Duplication of Purchase理論をあなたの武器にする

Duplication of Purchase理論をあなたの武器にする

ポイントはただ一つ:売上は“ファン”ではなく“たまたま買った人”の山でできている。


1.はじめに ── 「ファン育成」だけでは伸びない理由

あなたがつい信じてしまいがちな常識は、次の3つです。

  1. リピーターを育てれば売上は安定する。
  2. コアファンを増やせばブランドが成長する。
  3. 競合ユーザーを奪うことが勝ち筋になる。

Duplication of Purchase(以下 DoP)理論は、この常識をデータでひっくり返します。
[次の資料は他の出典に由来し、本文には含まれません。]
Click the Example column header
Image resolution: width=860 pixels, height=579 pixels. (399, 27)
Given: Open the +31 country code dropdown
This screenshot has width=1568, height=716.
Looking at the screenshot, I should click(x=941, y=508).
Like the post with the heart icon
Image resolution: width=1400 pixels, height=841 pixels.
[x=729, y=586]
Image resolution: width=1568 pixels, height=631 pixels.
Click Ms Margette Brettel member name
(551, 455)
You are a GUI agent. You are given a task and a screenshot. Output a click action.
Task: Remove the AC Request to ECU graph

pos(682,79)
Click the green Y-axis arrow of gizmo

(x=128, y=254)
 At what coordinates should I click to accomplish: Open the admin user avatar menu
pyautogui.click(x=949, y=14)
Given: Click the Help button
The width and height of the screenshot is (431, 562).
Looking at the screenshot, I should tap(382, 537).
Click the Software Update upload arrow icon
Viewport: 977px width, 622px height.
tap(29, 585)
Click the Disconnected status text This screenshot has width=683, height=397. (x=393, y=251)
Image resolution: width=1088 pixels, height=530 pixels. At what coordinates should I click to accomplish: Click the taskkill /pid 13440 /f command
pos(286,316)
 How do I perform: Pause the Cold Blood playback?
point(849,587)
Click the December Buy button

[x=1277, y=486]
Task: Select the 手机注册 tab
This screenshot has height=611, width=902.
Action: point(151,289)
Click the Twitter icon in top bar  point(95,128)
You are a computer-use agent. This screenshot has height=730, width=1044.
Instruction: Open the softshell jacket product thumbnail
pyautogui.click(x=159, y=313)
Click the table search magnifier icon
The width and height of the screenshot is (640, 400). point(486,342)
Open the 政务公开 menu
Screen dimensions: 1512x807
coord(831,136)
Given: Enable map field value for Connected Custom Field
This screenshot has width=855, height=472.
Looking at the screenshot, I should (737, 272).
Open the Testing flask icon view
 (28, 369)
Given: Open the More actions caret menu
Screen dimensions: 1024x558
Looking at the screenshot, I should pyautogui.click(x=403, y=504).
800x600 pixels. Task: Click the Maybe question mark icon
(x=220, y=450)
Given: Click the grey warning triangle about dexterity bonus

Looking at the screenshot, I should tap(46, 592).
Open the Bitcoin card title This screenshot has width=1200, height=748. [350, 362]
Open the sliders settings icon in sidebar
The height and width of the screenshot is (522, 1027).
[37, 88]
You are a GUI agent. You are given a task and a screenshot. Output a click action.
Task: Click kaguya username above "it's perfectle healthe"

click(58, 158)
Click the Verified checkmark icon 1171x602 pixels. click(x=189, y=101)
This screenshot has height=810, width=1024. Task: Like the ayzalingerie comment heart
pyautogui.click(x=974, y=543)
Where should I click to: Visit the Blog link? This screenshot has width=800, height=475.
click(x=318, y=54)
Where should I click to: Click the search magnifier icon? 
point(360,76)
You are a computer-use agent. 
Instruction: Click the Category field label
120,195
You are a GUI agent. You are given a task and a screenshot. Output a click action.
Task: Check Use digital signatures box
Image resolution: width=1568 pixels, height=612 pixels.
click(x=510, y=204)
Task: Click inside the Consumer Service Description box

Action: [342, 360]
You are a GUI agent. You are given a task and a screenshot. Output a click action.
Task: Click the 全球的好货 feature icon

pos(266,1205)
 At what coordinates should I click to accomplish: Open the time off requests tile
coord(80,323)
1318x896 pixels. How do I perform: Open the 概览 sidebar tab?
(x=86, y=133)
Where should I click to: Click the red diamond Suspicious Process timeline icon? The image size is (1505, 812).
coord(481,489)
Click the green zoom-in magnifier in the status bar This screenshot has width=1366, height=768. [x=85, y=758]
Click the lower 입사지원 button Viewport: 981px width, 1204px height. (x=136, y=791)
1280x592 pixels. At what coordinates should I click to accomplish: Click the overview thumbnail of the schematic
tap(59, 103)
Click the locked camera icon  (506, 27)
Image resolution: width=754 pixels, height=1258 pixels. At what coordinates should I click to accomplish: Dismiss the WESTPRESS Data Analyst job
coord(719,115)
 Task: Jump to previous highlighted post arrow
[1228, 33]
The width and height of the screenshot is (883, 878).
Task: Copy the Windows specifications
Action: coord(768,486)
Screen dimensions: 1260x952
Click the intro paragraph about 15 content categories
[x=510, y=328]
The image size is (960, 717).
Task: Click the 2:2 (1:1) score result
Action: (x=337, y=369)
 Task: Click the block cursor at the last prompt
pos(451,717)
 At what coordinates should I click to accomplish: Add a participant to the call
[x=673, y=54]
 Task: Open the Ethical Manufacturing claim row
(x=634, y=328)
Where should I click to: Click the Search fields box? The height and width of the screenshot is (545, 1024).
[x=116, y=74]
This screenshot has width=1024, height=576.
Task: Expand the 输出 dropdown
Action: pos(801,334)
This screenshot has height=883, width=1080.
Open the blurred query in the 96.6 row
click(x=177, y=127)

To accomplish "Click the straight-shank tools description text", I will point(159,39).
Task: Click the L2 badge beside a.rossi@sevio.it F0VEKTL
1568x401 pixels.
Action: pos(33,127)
2.Duplication of Purchase 理論とは?

観点要旨
定義消費者は 1 ブランド専属ではなく、複数ブランドを“重複”して購入する傾向がある。
発見者Andrew Ehrenberg(統計学者)
発展者Byron Sharp(マーケティング科学者)
代表モデルNBD‐ディリクレ分布モデル

結論:売上を伸ばすには「購入者数」を増やすほうが「購入頻度」を上げるより効く。


3.よくある“勘違い”を修正するチェックリスト

ありがち誤解DoP視点の正解
ファンを育てることが最優先まずは 1回 買ってもらう人を増やす
ペルソナを絞り込むほど効率的広いリーチ で想起を確保する
リピート率こそ成長ドライバー購入者母数 が伸びなければ頭打ちになる
競合ユーザーを“奪う”ユーザーは競合とも重複するのが普通

4.実務で何をすべきか?(あなたのTODO)

  1. 誰でも買えるブランド設計:排他的メッセージを外し、“ちょっと贅沢したい時の選択肢”として定義する。
  2. 広範リーチ広告:Meta/YouTube/OOHで潜在層にも常に接触。
  3. 体験導線の増設:サンプリング・ワンコインお試し・コラボ企画で「初回購入ハードル」を下げる。
  4. KPIの刷新:リピート率 → 月間新規購入者数 に置き換える。
  5. 記憶資産を作る:パッケージ、色、コピーを統一し“思い出されやすさ”を担保。

5.まとめ

  • ライトユーザーの母集団こそが売上の源泉。
  • DoP理論は「ファン神話」を否定し、新規購入者拡大を最優先に据える。
  • 広告・商品・KPIをすべて“初回購入を増やす”方向に再設計せよ。

これで、あなたのブランドは「偶然でも選ばれるブランド」へシフトできます。


参考文献

  1. Ehrenberg, A. S. C. (1972). Repeat Buying: Facts, Theory and Applications (2nd ed.). London: Charles Griffin & Company. ISBN 978‑0852641970.
  2. Goodhardt, G. J., Ehrenberg, A. S. C., & Chatfield, C. (1984). “A Dirichlet Model of Brand Choice.” Journal of Marketing Research, 21(1), 1–17. https://doi.org/10.1177/002224378402100101
  3. Sharp, B. (2010). How Brands Grow: What Marketers Don’t Know. Oxford: Oxford University Press. ISBN 978‑0195573565.
  4. Sharp, B., Kennedy, R., & Nguyen, A. (2023). How Brands Grow Part 2: Emerging Markets, Services, Durables, and Luxury. Oxford: Oxford University Press. ISBN 978‑0190331252.
  5. Romaniuk, J., Sharp, B., & Ehrenberg‑Bass Institute. (2016). Building Distinctive Brand Assets. Adelaide: Ehrenberg‑Bass Institute for Marketing Science.